Revision 949db92b-a6e5-4eab-929c-cc2bc42f2010 - Code Review Stack Exchange

## Background

This question was brought to my attention in [The 2nd Monitor chat room](http://chat.stackexchange.com/transcript/message/36431281#36431281) because in the past I have claimed that using exception handling to handle parse exceptions is "a bad idea and slow". This is exactly what your code is doing, and it's a bad idea, and slow.... at least, that's what I thought, until I benchmarked your code.

Now, in the past, I wrote a CSV parser and it used a similar system to yours to handle the values in a field, and I discovered that I got a significant speed-up (like 100% faster) when I prevalidated the values to an large extent, ***before*** doing a `parseInt` or `parseDouble` on them.

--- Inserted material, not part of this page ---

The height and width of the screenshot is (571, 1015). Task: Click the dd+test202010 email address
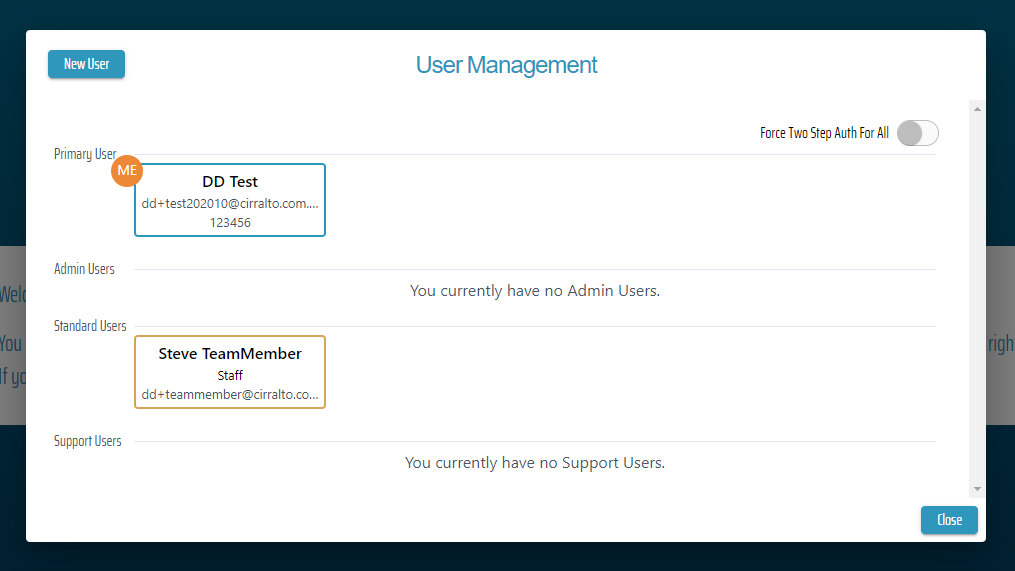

I found that it is much better to "identify" a value of a certain type to a high degree of confidence, and thus reduce the number of exceptions thrown.

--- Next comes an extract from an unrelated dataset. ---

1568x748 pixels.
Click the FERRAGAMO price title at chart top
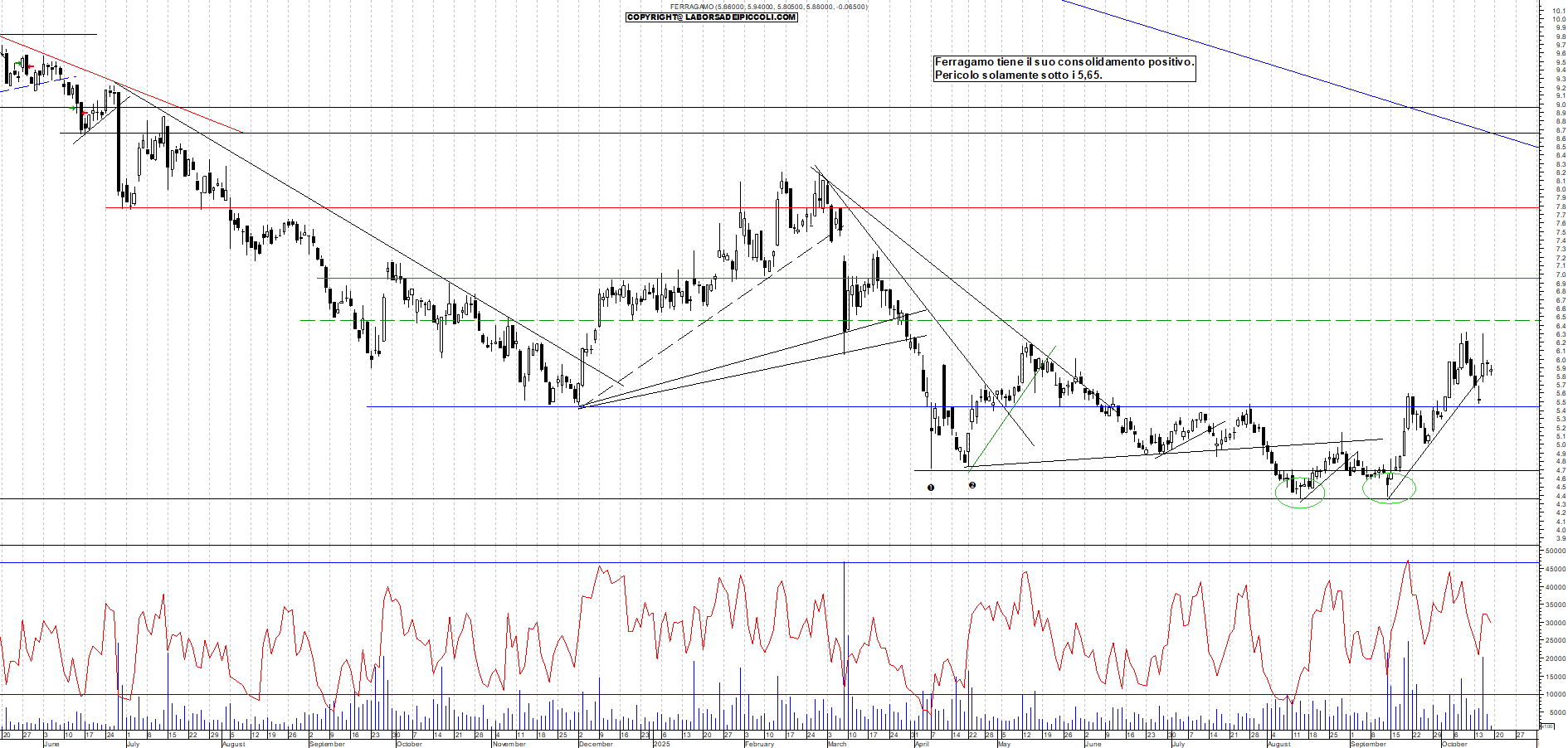(769, 7)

In your code, if the values are 1/3 integers, 1/3 double, and 1/3 string, then on average you are creating 1 exception for each value (none for ints, 1 for doubles, and 2 for strings). Worst case, if all your values are strings, you'll create 2 exceptions per value.

What if you could ***(almost)*** guarantee that all your `parseInt` and `parseDouble` calls will succeed, and you'll have (almost) no exceptions? Is the work to check the value "worth it"?

My claim is ***yes***, it's worth it.

So, I have tried to prove it, and ... the results are interesting.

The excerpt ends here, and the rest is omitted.